Supplied information:
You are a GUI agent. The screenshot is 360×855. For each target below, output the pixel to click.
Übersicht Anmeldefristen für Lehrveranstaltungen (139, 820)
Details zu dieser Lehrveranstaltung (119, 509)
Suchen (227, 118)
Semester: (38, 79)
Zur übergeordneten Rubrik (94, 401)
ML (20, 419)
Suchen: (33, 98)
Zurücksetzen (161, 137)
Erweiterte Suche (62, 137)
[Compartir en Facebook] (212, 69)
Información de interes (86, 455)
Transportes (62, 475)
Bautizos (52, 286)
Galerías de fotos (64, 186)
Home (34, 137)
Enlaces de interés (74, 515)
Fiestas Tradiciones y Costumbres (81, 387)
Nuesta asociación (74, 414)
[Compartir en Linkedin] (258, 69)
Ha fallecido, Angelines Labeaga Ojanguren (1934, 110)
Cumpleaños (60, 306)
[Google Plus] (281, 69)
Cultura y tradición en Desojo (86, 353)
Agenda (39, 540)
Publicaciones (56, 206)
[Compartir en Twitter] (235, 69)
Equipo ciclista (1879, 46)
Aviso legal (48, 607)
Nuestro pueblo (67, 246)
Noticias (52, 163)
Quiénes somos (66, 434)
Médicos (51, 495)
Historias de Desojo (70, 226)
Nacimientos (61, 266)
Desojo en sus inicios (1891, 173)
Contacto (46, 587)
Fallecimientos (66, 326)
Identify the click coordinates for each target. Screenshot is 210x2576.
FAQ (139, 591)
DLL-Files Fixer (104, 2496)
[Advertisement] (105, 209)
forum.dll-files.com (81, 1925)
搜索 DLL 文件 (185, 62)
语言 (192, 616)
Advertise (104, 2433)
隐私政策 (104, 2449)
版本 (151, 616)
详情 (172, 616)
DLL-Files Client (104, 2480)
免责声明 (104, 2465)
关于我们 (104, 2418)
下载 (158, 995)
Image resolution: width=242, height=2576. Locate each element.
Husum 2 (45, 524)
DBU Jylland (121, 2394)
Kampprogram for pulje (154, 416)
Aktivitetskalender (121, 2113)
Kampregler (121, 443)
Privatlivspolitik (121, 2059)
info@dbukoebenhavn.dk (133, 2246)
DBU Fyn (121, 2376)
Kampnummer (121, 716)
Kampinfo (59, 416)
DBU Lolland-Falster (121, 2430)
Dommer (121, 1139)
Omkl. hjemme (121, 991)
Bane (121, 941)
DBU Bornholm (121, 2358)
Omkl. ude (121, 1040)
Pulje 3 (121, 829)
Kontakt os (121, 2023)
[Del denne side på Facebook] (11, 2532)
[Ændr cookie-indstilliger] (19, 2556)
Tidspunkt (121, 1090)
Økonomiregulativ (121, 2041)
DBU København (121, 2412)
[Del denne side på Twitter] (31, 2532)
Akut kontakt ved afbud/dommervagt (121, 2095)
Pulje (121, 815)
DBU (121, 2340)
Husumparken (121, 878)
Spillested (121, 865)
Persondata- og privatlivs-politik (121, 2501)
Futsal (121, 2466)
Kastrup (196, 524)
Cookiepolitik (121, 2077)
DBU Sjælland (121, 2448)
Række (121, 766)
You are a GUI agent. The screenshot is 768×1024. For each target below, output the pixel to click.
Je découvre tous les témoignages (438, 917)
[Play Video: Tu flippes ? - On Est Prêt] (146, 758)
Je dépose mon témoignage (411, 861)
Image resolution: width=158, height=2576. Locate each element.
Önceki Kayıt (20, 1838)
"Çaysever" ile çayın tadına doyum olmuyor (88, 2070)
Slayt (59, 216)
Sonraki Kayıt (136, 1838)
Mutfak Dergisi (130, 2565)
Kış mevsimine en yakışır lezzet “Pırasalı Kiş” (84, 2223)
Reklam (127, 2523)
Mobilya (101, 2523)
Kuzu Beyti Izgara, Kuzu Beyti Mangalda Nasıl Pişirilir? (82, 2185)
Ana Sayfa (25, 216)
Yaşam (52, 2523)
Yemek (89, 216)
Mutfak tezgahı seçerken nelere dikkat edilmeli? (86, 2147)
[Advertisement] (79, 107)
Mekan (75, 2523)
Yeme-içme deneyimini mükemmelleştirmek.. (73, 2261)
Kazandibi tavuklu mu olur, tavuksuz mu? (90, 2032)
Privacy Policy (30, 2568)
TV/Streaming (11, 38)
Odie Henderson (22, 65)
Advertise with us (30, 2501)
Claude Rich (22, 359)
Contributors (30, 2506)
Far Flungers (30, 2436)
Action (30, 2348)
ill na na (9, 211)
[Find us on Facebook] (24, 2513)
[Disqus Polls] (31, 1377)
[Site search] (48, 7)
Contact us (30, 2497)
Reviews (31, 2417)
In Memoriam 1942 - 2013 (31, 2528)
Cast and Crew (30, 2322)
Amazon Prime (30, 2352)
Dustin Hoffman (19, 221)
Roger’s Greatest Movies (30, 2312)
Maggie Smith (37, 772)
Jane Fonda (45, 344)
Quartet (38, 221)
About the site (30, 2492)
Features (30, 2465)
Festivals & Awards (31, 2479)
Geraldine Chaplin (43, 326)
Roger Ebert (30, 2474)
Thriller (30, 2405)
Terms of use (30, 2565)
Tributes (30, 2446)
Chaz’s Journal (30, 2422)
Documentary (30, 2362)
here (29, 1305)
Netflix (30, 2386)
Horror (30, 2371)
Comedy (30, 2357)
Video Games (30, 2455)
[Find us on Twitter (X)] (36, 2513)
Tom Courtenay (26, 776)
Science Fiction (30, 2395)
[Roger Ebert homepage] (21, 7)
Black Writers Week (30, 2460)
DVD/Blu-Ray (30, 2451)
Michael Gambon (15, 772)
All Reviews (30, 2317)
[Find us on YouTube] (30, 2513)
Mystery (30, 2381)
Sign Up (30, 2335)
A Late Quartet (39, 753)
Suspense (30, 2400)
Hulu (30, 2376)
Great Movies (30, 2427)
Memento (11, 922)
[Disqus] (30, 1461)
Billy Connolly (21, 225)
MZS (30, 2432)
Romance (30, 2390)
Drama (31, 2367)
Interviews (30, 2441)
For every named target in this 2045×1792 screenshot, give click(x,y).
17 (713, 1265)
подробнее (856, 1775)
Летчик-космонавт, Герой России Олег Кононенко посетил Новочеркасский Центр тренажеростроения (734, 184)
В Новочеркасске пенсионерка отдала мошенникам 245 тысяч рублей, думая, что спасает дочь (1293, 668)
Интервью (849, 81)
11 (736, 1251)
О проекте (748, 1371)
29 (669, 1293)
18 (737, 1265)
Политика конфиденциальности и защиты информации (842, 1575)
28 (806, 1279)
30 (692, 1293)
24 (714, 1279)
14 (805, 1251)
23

Directions for this task:
Report only a number: how many lines in the material above contain the string "Video".

Response to the exercise:
2